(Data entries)
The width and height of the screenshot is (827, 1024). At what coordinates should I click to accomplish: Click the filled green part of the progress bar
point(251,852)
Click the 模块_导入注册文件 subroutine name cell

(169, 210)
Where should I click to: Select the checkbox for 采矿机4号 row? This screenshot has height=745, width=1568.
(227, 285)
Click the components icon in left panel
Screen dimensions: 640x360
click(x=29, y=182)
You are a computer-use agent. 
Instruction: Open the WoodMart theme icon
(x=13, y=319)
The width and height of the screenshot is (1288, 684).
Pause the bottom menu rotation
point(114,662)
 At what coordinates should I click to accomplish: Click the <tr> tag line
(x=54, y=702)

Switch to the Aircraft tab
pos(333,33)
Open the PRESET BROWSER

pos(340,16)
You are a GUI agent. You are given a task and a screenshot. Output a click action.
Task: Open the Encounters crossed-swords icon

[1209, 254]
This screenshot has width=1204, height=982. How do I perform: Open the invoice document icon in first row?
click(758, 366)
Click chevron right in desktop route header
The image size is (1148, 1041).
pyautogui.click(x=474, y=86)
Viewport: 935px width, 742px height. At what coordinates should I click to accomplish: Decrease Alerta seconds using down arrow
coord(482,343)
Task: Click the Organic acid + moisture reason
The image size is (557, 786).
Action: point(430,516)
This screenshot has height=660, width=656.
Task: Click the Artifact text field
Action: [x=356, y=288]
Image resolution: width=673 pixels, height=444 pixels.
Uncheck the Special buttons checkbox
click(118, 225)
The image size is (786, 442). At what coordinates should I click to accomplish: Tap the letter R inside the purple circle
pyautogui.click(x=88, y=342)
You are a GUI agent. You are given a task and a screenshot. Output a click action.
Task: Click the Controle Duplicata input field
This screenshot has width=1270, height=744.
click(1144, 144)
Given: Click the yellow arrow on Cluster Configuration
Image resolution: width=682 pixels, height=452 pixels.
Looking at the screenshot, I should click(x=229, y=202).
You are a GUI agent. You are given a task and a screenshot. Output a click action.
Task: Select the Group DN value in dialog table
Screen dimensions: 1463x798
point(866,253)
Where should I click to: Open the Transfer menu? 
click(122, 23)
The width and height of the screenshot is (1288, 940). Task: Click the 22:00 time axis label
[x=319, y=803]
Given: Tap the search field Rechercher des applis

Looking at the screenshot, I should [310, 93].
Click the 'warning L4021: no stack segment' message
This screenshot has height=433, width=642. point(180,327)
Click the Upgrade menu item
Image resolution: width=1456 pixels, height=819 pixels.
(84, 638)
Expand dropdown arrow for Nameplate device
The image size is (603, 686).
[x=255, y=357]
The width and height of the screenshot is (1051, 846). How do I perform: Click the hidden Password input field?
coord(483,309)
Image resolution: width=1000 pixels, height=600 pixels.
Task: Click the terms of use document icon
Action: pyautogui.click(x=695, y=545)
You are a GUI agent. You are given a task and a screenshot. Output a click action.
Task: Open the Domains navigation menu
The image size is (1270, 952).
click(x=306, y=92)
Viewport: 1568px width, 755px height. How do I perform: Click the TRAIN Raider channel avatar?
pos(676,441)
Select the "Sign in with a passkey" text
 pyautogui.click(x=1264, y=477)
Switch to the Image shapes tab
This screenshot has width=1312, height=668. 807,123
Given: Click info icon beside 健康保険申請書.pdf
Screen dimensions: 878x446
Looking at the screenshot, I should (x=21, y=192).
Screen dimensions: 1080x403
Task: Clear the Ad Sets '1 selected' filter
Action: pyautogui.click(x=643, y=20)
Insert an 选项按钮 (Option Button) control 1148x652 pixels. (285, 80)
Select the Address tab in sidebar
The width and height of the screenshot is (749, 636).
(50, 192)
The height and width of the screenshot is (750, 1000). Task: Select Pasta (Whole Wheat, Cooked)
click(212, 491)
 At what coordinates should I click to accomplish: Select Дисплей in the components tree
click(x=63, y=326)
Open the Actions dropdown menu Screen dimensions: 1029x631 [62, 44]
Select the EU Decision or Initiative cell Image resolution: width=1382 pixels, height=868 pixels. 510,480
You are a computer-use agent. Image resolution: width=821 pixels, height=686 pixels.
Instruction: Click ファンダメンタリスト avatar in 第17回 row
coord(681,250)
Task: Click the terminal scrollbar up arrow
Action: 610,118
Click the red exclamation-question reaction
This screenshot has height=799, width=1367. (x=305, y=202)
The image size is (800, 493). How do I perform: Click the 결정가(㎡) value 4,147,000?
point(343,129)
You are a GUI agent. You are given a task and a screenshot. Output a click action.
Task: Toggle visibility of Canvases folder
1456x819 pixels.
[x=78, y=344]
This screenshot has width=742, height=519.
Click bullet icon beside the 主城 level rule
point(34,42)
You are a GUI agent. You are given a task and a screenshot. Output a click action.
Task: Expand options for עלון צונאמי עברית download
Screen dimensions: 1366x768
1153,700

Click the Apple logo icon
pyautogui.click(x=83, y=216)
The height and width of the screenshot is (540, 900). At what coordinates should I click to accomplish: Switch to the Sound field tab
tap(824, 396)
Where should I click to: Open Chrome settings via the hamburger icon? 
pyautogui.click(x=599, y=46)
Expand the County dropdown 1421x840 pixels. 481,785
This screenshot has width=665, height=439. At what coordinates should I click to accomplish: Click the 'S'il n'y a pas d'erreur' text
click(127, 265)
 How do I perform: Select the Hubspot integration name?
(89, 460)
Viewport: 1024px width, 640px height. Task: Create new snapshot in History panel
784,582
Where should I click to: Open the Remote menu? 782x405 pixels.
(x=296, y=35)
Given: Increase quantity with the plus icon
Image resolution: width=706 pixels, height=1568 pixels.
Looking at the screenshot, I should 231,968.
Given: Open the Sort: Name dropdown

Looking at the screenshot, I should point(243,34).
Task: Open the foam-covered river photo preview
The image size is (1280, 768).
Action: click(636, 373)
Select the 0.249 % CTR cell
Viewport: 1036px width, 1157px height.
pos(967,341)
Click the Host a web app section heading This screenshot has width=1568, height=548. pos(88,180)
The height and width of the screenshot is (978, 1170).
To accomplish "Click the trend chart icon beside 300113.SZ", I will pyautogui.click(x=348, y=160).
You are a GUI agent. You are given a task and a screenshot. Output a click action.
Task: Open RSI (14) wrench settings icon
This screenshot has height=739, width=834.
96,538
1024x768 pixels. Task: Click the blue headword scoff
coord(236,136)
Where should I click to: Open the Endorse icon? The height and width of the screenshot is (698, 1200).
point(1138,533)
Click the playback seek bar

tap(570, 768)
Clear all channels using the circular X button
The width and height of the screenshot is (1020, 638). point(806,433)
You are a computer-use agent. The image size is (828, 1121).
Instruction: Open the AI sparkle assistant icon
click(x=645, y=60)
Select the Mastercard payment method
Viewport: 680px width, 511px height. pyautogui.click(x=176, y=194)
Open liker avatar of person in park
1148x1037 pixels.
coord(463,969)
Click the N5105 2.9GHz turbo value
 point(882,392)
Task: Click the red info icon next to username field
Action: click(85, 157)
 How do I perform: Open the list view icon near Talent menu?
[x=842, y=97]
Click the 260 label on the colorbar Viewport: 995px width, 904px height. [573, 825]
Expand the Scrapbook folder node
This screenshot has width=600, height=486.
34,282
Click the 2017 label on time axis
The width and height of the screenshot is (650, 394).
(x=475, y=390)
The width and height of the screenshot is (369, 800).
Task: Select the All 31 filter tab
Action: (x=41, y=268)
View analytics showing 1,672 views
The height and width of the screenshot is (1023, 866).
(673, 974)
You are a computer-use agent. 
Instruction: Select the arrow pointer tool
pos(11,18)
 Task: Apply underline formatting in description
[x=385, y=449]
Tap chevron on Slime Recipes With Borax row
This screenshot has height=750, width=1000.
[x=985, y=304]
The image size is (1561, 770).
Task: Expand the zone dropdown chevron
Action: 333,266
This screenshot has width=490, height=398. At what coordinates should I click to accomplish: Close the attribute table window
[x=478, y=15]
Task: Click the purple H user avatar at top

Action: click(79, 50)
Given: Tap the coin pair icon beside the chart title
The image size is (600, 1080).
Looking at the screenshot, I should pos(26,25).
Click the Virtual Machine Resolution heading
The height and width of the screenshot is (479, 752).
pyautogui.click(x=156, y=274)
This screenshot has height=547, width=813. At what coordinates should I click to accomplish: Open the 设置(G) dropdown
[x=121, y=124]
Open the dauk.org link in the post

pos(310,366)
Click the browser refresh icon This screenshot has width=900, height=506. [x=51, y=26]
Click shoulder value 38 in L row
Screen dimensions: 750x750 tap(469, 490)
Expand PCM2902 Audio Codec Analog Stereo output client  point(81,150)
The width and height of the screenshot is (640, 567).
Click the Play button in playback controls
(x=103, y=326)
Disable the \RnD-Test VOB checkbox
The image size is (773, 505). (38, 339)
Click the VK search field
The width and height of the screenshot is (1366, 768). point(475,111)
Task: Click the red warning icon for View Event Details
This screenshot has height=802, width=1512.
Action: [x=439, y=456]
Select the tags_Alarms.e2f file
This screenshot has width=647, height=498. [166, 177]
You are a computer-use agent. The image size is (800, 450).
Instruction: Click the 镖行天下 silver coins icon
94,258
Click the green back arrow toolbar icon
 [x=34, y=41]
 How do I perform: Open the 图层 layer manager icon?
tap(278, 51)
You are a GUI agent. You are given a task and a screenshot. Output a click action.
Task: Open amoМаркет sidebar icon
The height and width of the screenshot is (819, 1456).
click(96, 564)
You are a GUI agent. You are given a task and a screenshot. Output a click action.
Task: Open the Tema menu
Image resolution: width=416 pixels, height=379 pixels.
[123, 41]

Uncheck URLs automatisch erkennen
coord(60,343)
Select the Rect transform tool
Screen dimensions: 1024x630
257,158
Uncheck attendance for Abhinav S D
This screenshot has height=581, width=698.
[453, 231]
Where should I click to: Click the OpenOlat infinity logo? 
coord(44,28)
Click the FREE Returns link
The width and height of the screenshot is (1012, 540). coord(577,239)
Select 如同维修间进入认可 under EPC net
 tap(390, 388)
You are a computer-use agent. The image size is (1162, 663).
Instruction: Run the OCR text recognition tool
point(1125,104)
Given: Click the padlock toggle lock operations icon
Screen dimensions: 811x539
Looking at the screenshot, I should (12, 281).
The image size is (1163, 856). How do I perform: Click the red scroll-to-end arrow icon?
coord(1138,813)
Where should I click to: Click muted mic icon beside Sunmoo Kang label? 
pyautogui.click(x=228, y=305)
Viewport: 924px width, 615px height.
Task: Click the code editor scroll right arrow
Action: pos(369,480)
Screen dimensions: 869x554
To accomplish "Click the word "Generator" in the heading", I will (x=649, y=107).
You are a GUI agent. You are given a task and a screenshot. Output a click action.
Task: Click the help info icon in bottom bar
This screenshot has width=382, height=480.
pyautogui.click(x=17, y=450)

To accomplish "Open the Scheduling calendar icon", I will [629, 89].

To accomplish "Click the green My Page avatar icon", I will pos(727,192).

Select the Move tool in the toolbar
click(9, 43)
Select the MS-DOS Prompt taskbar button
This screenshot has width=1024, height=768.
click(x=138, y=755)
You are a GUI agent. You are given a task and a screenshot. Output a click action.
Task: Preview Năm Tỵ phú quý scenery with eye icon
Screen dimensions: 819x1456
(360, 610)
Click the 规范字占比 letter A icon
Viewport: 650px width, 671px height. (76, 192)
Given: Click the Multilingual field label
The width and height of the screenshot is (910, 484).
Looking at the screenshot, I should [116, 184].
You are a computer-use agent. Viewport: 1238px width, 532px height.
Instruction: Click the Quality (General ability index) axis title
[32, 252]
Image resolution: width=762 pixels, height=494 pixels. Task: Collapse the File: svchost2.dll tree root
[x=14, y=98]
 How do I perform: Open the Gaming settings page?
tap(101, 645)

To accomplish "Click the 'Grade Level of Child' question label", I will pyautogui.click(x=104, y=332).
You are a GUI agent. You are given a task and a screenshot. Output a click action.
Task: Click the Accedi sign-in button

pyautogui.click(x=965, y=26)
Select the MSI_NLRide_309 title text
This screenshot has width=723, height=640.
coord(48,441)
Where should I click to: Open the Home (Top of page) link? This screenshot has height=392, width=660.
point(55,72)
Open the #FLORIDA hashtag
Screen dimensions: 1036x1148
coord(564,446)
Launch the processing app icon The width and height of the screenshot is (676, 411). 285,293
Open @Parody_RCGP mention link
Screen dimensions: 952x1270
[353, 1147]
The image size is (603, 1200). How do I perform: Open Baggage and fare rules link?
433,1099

Problem to work on: Could you copy every line from the records that mentions the word "computer"?

Final answer:
You are a computer-use agent. 
You are a computer-use agent. Image resolution: width=821 pixels, height=686 pixels.
You are a computer-use agent. The image size is (828, 1121).
You are a computer-use agent. 
You are a computer-use agent. The image size is (800, 450).
You are a computer-use agent. The image size is (1162, 663).
You are a computer-use agent. Viewport: 1238px width, 532px height.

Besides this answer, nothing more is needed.